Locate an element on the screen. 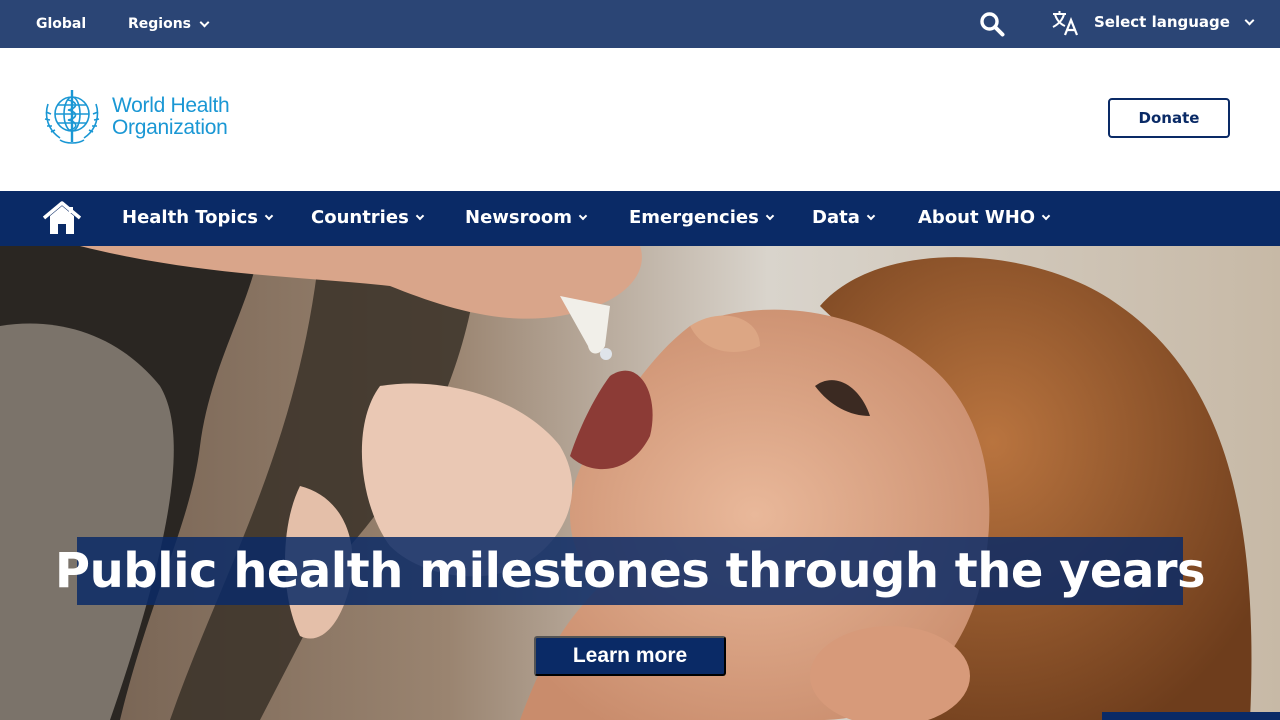  nav-item-health-topics: Health Topics is located at coordinates (198, 218).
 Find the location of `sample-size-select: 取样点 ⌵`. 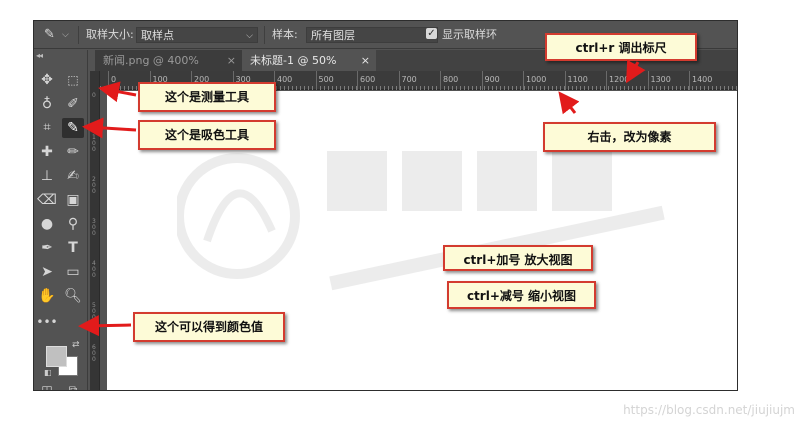

sample-size-select: 取样点 ⌵ is located at coordinates (197, 35).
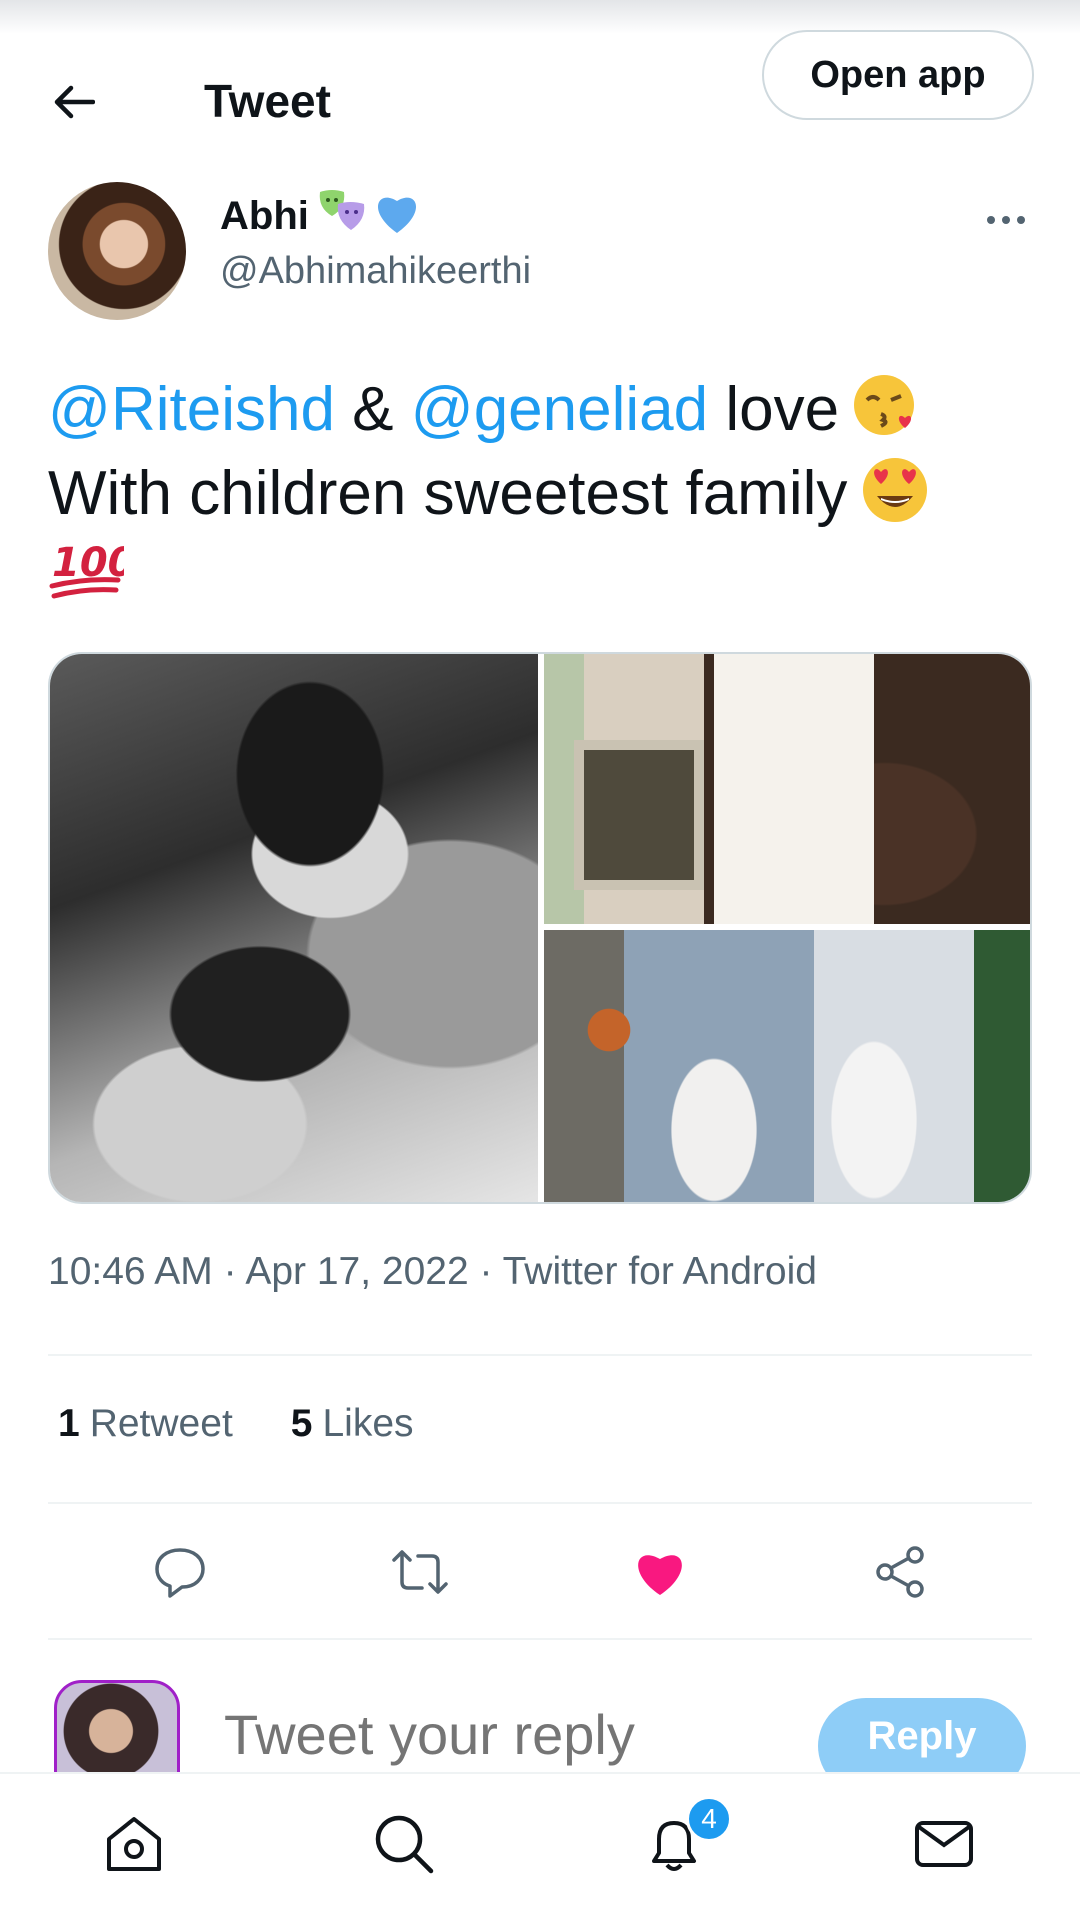  I want to click on nav-messages, so click(944, 1844).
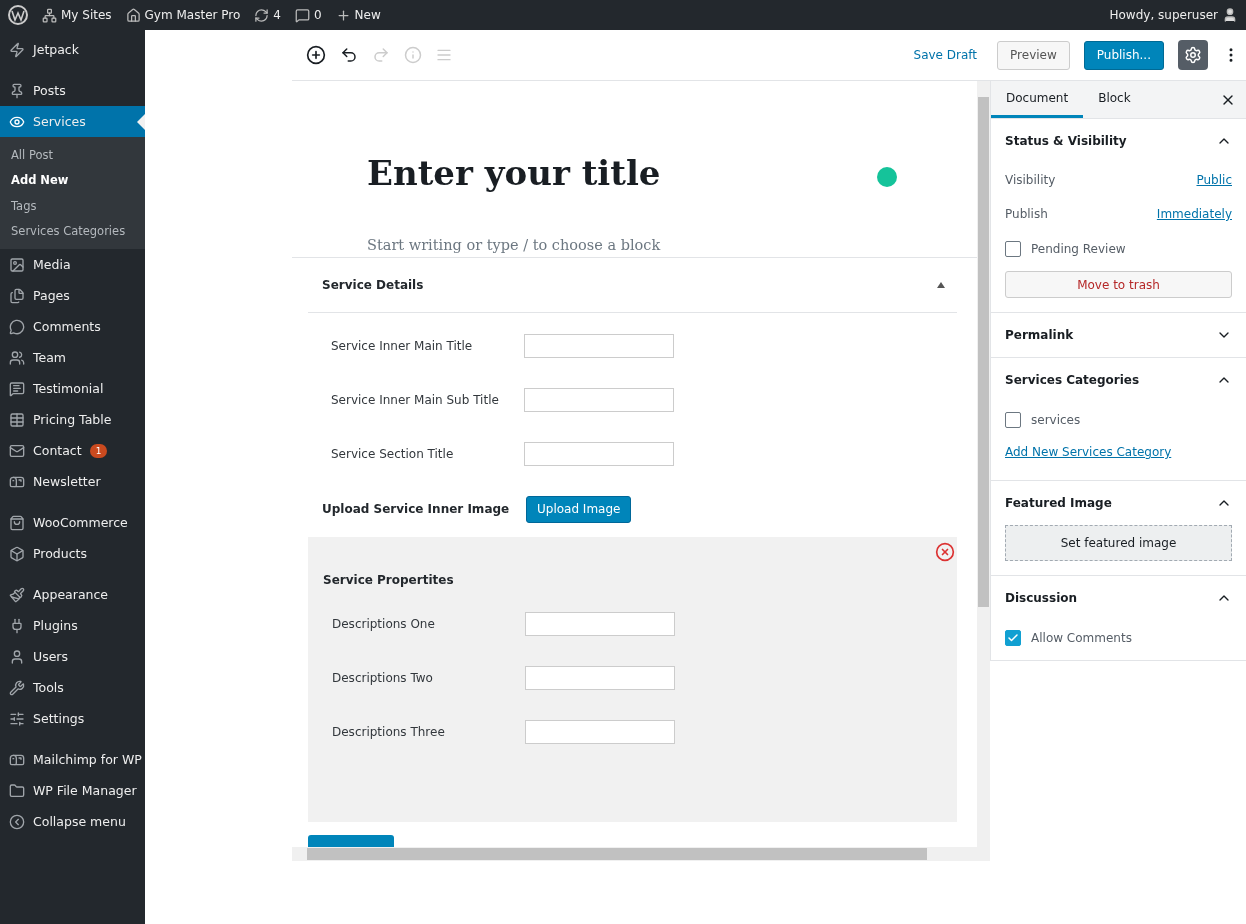  I want to click on panel-header: Services Categories, so click(1118, 380).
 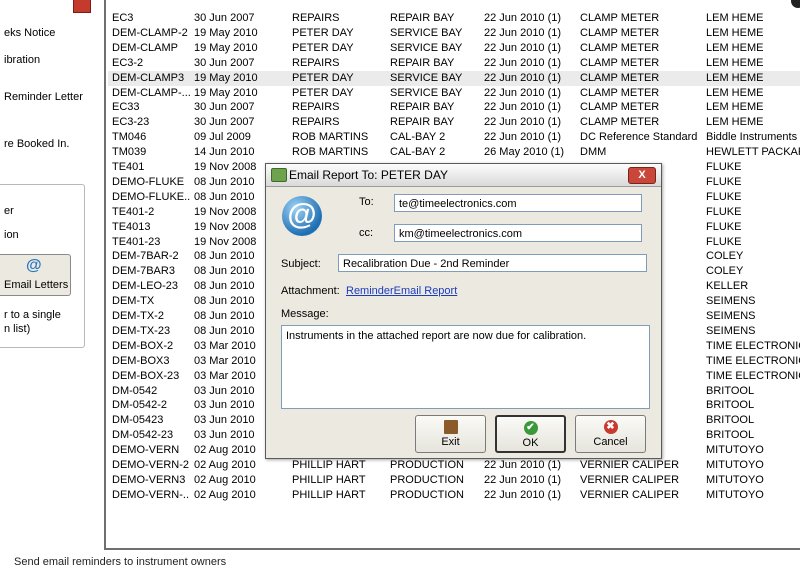 What do you see at coordinates (143, 346) in the screenshot?
I see `table-cell: DEM-BOX-2` at bounding box center [143, 346].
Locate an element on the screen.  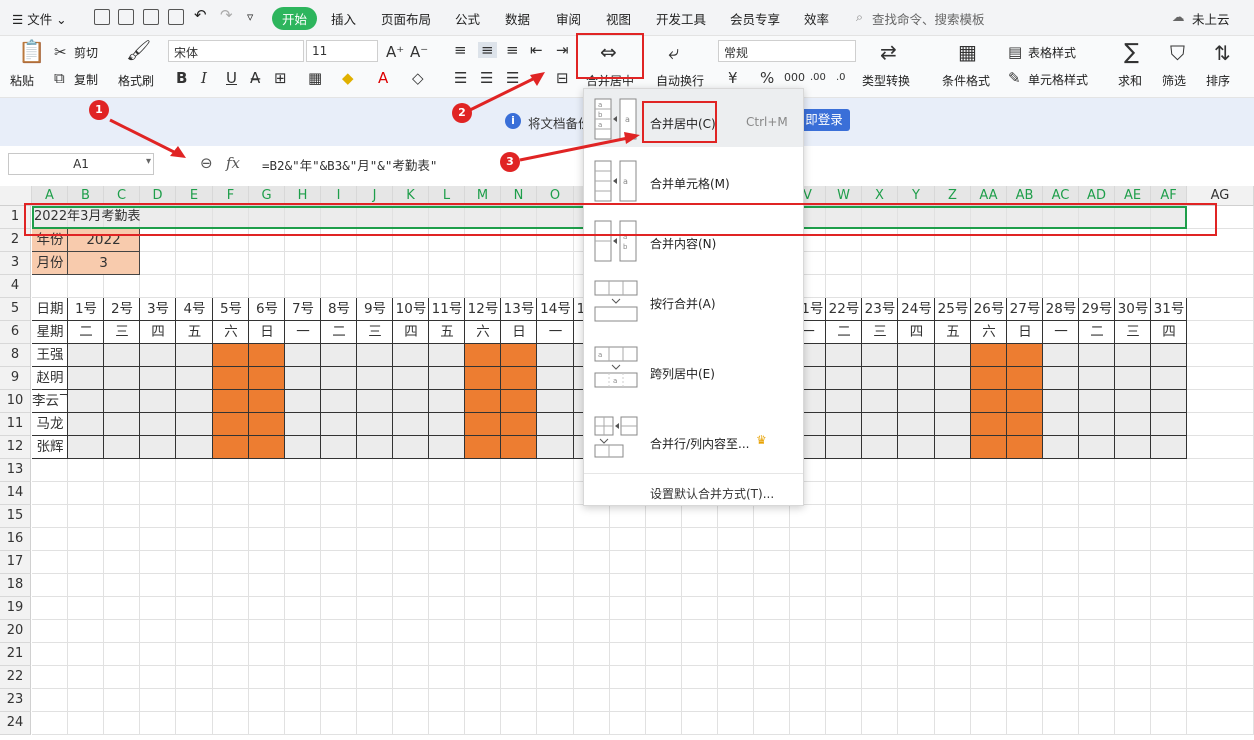
align-top-icon: ≡ is located at coordinates (460, 50).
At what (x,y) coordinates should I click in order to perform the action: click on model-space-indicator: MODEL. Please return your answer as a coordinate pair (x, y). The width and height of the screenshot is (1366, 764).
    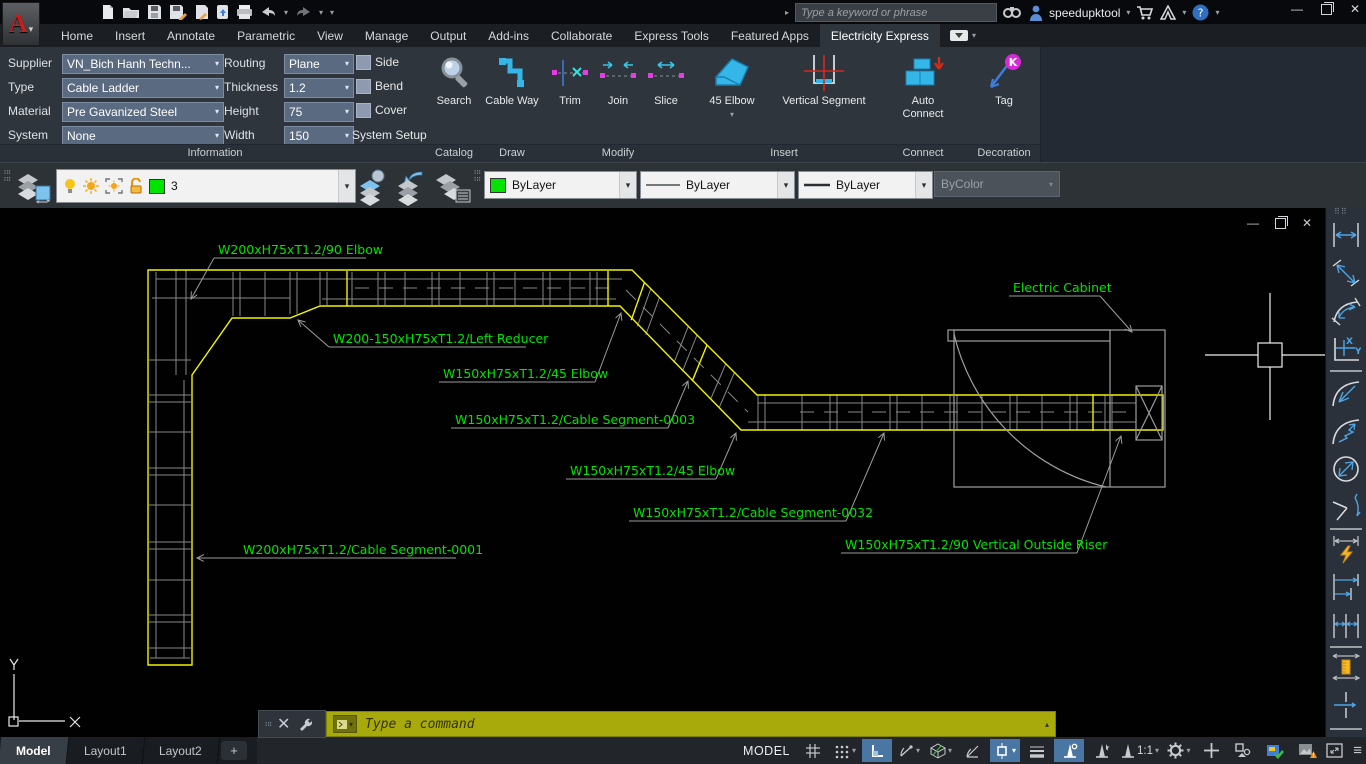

◇ ◇ ◇ ◇

## Problem description
Write out the listing word for word, from the line containing "Find the location" through the end of the listing, both included, and omit the pictures.

## Output below
 Find the location of `sample-size-select: 取样点 ⌵`. 

sample-size-select: 取样点 ⌵ is located at coordinates (197, 35).
  I want to click on nav-messages, so click(944, 1844).
  I want to click on panel-header: Services Categories, so click(1118, 380).
  What do you see at coordinates (143, 346) in the screenshot?
I see `table-cell: DEM-BOX-2` at bounding box center [143, 346].
Locate an element on the screen.  
align-top-icon: ≡ is located at coordinates (460, 50).
At what (x,y) coordinates should I click in order to perform the action: click on model-space-indicator: MODEL. Please return your answer as a coordinate pair (x, y). The width and height of the screenshot is (1366, 764).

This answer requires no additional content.